Notwithstanding his dominant personality and the remarkable capacity he had for real leadership, Percival was a simple, sensitive soul. He writhed under the lash of conspicuous adulation, and there was a good deal of it going on.
The satiric Randolph Fitts, notwithstanding his unquestioned admiration for the younger man, took an active delight in denouncing what he was prone to allude to as Percival's political aspirations. It is only fair to state that Fitts confined his observations to a very small coterie of friends, chief among whom was the subject himself.

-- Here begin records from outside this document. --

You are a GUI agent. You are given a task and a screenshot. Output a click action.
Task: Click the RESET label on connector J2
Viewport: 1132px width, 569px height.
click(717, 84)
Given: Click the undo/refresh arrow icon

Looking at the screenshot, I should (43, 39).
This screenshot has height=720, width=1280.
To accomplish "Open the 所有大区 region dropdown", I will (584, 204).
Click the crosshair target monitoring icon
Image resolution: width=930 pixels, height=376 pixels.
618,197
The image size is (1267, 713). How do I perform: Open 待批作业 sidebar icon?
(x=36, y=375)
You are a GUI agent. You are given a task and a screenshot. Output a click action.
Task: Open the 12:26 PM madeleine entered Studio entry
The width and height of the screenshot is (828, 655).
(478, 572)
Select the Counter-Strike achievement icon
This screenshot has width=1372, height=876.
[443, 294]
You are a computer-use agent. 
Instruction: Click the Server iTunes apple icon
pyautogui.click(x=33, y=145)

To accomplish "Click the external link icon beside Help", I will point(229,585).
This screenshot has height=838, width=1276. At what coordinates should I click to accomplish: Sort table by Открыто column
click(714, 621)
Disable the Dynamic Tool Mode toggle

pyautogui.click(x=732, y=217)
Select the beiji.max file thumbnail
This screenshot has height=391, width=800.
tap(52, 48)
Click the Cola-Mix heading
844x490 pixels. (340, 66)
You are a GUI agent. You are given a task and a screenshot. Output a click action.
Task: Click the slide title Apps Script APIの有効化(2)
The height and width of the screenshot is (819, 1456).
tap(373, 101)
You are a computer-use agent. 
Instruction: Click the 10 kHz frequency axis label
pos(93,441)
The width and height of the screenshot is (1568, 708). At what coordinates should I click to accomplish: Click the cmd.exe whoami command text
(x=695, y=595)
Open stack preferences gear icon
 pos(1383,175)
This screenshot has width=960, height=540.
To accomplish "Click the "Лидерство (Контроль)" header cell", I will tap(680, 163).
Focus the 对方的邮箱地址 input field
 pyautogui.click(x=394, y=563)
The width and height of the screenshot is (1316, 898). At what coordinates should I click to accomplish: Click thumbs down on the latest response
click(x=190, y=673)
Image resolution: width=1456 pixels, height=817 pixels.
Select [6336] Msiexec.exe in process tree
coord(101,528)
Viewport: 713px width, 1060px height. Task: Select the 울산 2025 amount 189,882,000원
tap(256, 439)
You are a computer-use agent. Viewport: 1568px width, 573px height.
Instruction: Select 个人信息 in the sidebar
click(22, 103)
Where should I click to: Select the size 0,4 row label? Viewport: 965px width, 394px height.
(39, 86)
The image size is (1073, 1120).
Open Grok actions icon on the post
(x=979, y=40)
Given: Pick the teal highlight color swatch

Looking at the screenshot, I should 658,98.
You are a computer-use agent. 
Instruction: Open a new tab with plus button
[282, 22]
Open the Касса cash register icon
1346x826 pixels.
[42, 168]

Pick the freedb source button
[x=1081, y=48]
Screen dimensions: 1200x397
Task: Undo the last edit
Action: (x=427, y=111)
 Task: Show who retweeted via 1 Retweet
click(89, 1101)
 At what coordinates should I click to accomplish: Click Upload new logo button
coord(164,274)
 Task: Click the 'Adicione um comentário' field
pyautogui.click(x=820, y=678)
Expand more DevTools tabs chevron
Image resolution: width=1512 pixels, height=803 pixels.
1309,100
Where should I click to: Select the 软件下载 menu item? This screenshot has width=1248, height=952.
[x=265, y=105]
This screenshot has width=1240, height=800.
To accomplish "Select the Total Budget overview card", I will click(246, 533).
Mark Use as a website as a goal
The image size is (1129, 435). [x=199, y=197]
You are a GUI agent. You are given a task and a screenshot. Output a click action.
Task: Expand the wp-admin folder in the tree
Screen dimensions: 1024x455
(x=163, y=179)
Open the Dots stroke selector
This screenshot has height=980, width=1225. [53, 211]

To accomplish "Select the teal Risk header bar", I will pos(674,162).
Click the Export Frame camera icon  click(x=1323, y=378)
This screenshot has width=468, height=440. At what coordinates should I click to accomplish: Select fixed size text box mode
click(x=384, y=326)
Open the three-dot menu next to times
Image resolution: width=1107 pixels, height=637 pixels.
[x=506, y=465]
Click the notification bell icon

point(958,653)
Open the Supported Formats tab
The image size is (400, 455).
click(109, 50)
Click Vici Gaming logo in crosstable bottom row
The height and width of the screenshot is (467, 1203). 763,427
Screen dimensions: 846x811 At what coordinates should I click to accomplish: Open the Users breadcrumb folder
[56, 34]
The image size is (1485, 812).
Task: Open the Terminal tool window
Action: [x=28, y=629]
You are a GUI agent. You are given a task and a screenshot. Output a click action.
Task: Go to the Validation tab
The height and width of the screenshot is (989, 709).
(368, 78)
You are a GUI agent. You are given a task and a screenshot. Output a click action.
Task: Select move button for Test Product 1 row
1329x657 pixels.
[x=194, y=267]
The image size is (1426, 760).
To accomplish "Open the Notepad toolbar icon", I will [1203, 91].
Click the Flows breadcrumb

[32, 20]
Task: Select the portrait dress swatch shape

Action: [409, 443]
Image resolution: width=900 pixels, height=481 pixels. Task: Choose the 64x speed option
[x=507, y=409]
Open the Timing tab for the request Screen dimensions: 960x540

“You are the smartest politician I've ever encountered, and that's saying a good deal,” he remarked one evening as he sat smoking with a half dozen companions in front of one of the completed huts. They were ranged in a row, like so many birds, their tired backs against the “facade” of the cabin, their legs stretched out in front of them. “You're too deep for me. I don't see just what your game is, A. A. If there was a chance to graft, I'd say that was it, but you could graft here for centuries and have nothing to show for it but fresh air. Even if you were to run for the office of king, or sultan or shah, you wouldn't get anything but votes,—and you'd get about all of 'em, I'll say that for you. To a man, the women would vote for you,—especially if you were to run for sultan. What is your game?”
Percival smoked in silence, his gaze fixed on the moonlit line of trees across the field.
“And speaking of women, that reminds me,” went on Fitts. “When does my lord and master intend to transplant our crop of ladies?”
“What's that, Fitts?” said Percival, called out of his dream.
“Ladies,—what about 'em? When do they come ashore to occupy the mansions we have prepared for them?”
“Captain Trigger suggests next week.”
“What's he got to do with it? Ain't you king?”
“He's got a lot to do with it, you blithering boob.”